The truth hit me like cold water. I started that fight. I escalated it. I was the one being unreasonable. Me. The person who thinks of himself as fair and mature and level-headed.
And you know what the worst part was? Part of me already knew. During the fight, there was this little voice in the back of my head saying, "You're being ridiculous right now." But I ignored it. I chose to ignore it because being right felt better than being honest.
That's the thing about truth—it's always there, waiting. Like that one friend who tells you when you have spinach in your teeth even though it's embarrassing. The truth is not trying to hurt you. It's trying to help you. But it tastes terrible going down.
I called my sister and apologized. Not one of those fake apologies where you say sorry but then explain why you were actually justified. A real one. The kind where you say, "I was wrong, and I'm sorry, and you didn't deserve that."

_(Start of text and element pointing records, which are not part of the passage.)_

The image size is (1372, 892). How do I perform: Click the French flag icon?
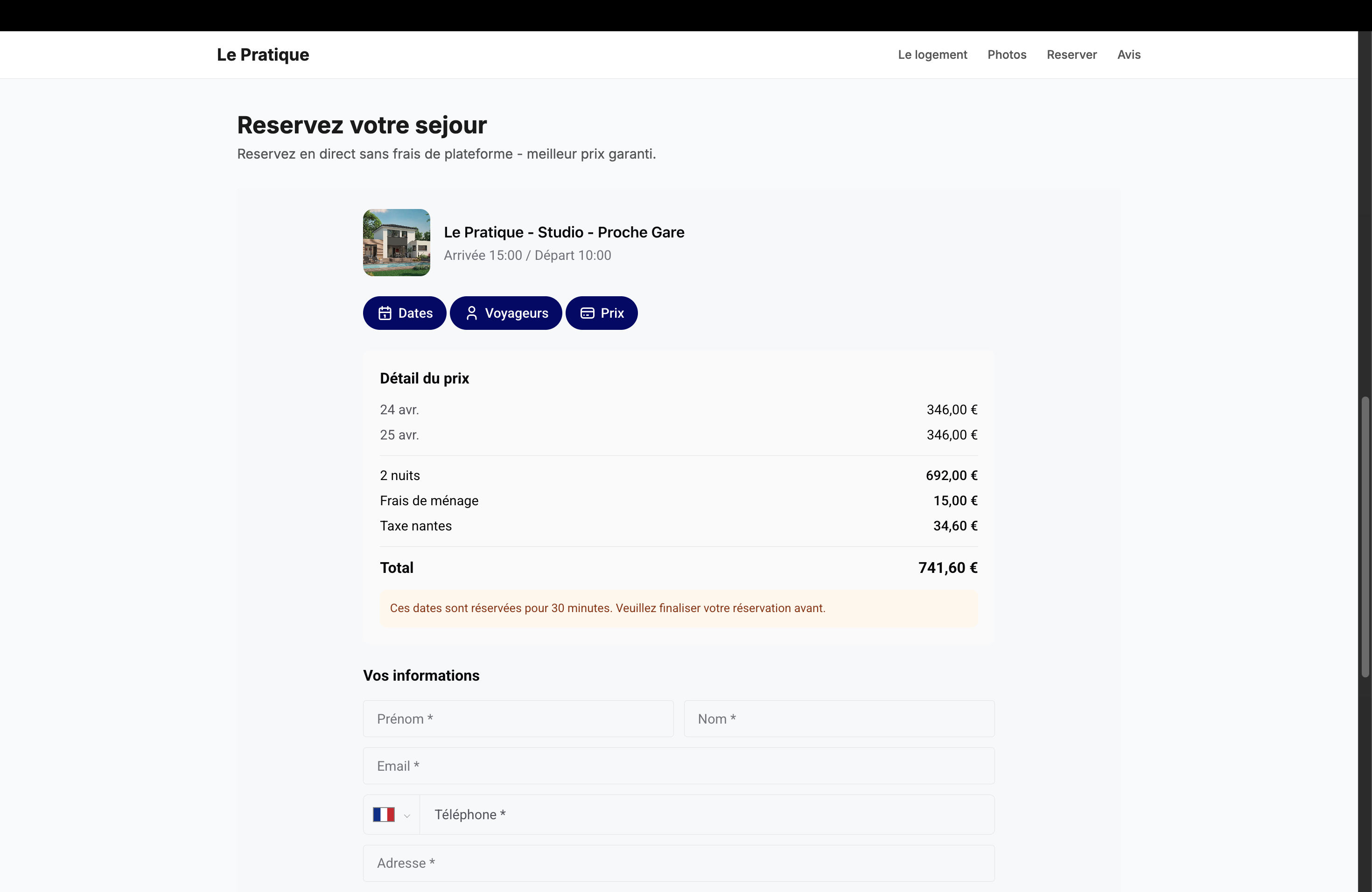click(x=383, y=814)
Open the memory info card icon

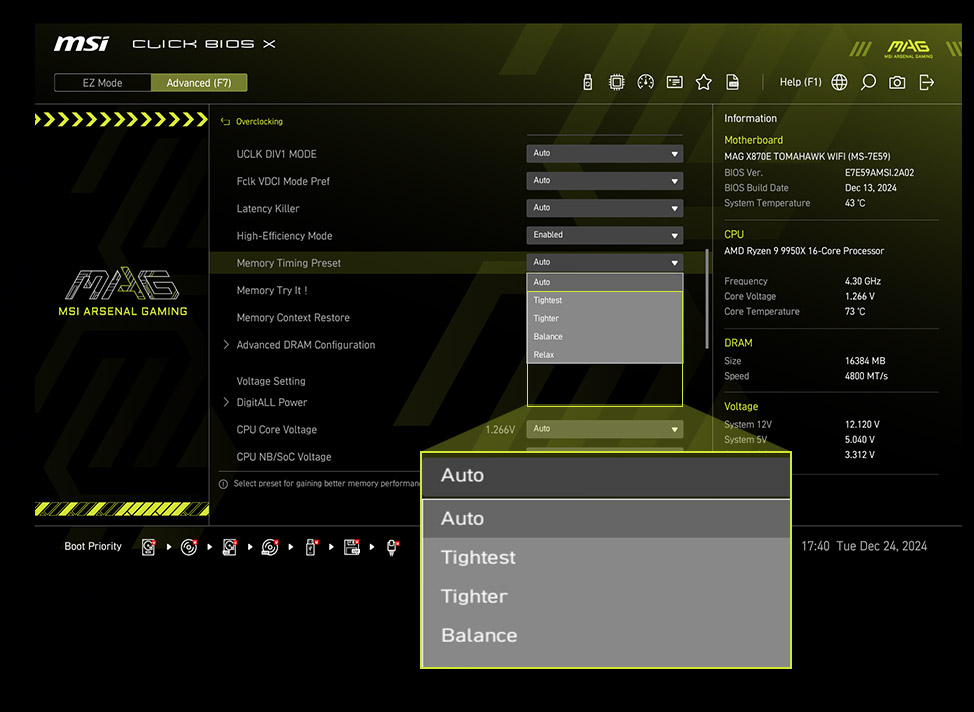click(674, 82)
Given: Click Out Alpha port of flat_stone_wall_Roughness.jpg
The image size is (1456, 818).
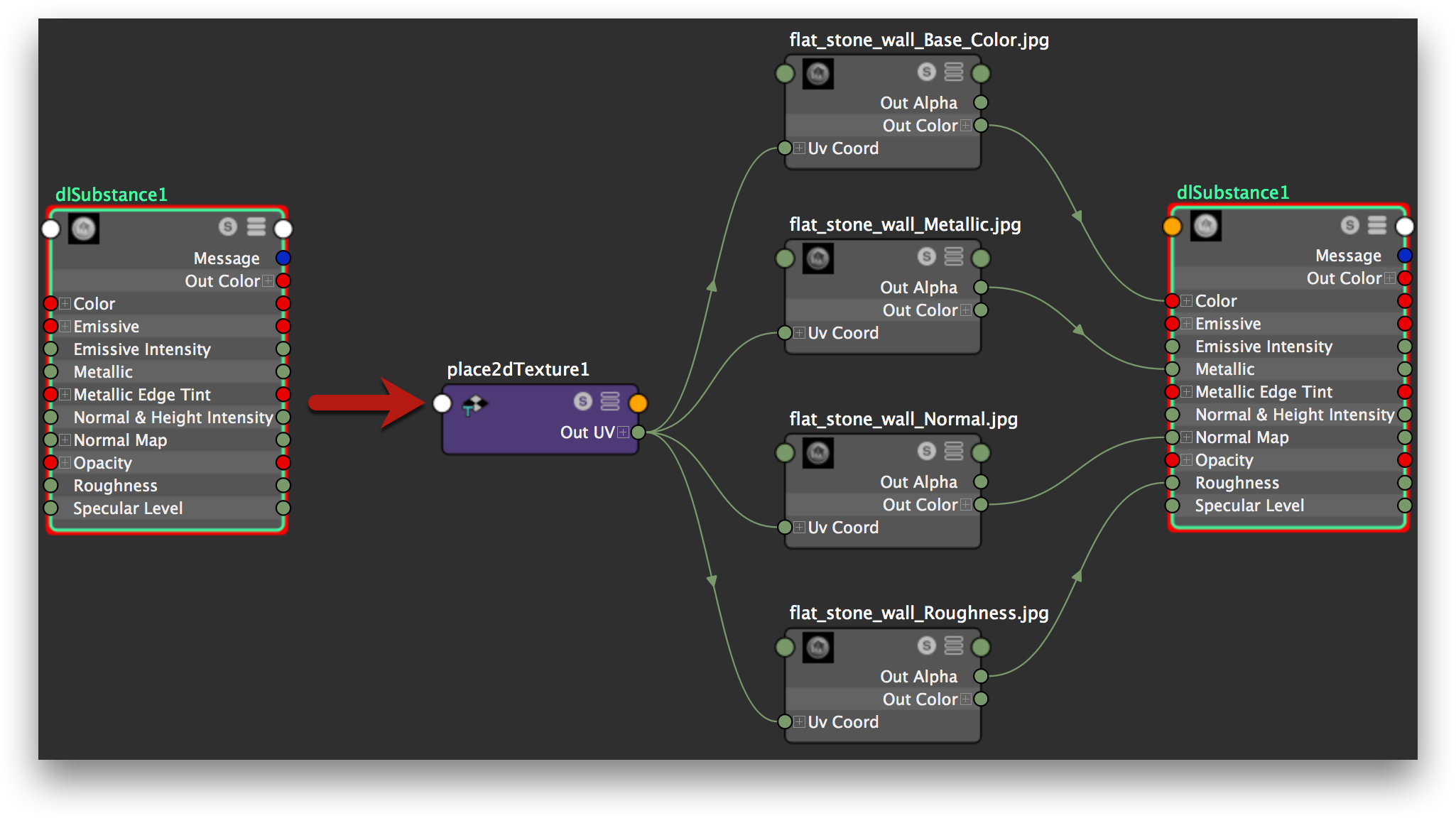Looking at the screenshot, I should pyautogui.click(x=981, y=676).
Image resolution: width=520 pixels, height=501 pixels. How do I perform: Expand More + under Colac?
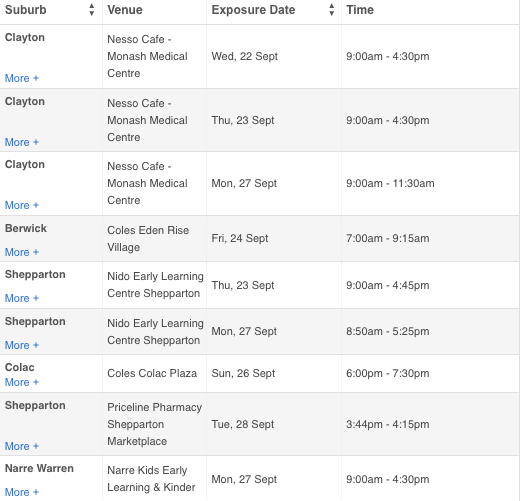click(x=22, y=382)
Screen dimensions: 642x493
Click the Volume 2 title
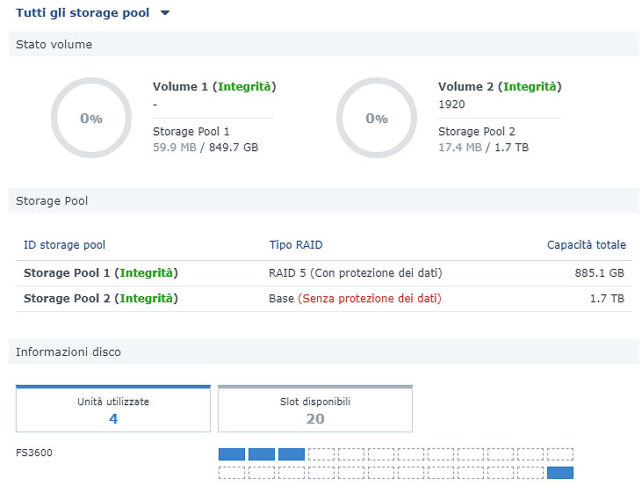coord(500,87)
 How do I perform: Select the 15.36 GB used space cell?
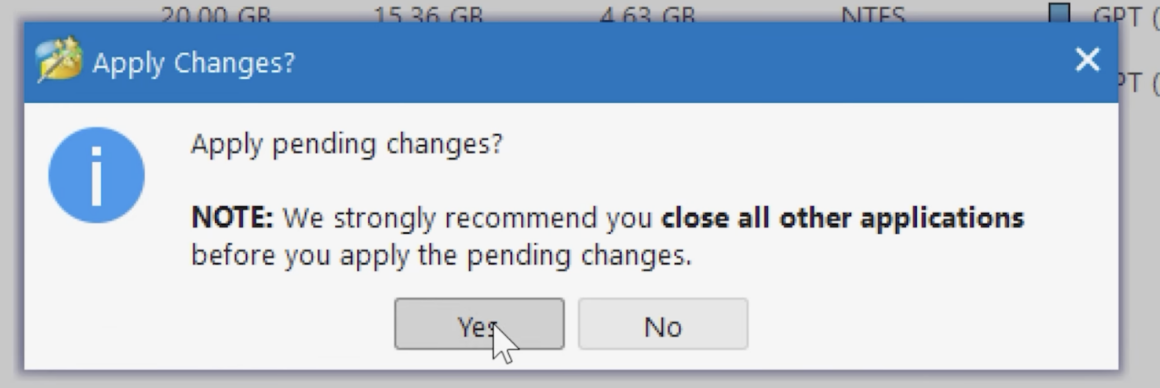coord(428,15)
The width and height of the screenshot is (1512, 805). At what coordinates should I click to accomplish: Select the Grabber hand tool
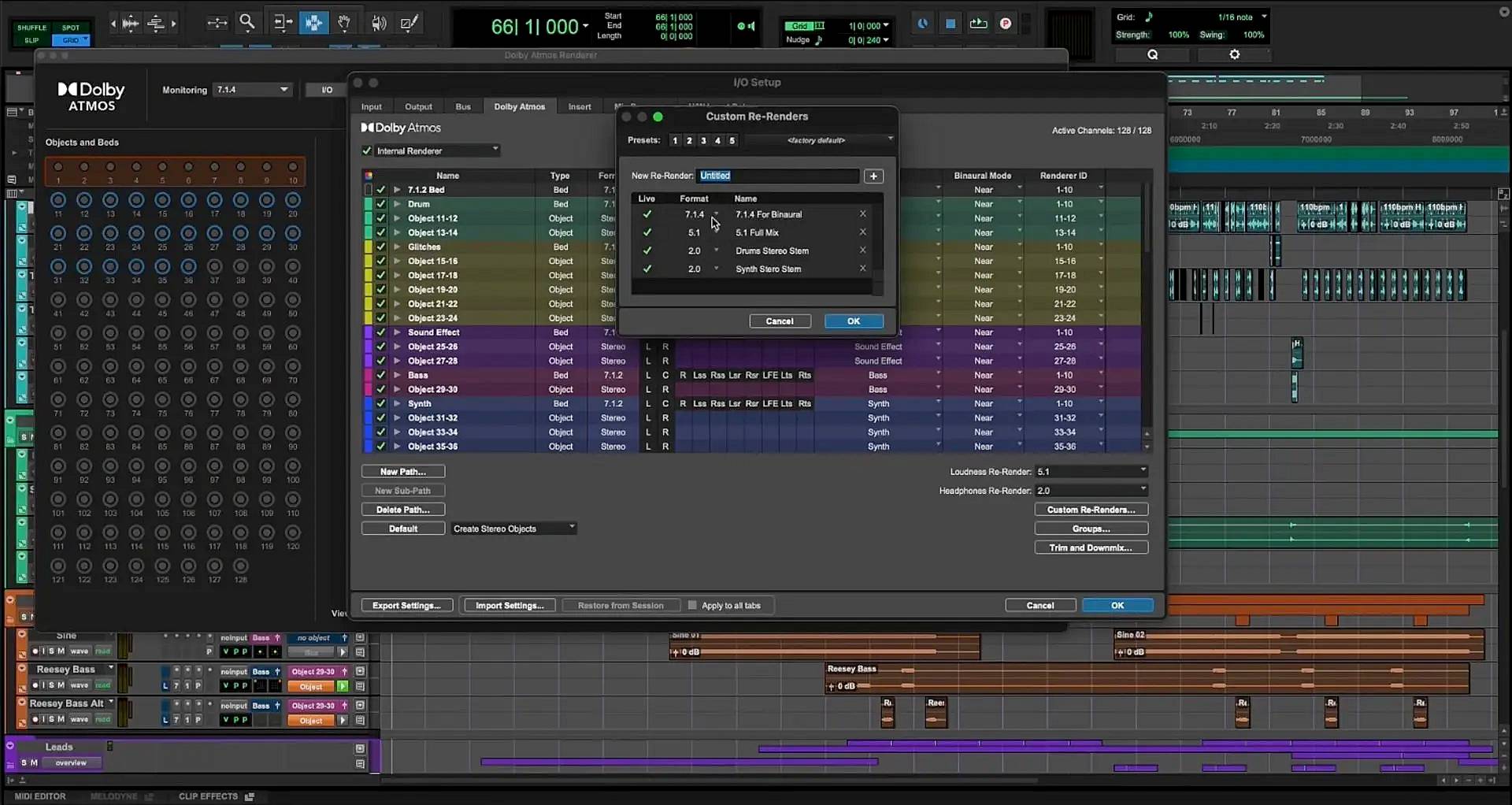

She was quiet for a second. Then she said, "Thank you. I was wrong too, about some things." And just like that, we were okay again. Better than okay, actually. Because when you stop pointing fingers long enough to look in the mirror, sometimes other people feel safe enough to do the same.
The truth is still bitter. Still hurts. Still makes me want to run up that hill of excuses every time I see it coming. But here's what I'm learning: the temporary pain of honesty beats the permanent ache of living a lie.
Even when the lie is just to yourself. Especially when the lie is just to yourself.
Because at the end of the day, you have to live with you. And if you can't be honest with the person you're stuck with 24/7, who can you be honest with?
The mirror doesn't lie. Even when you really, really wish it would.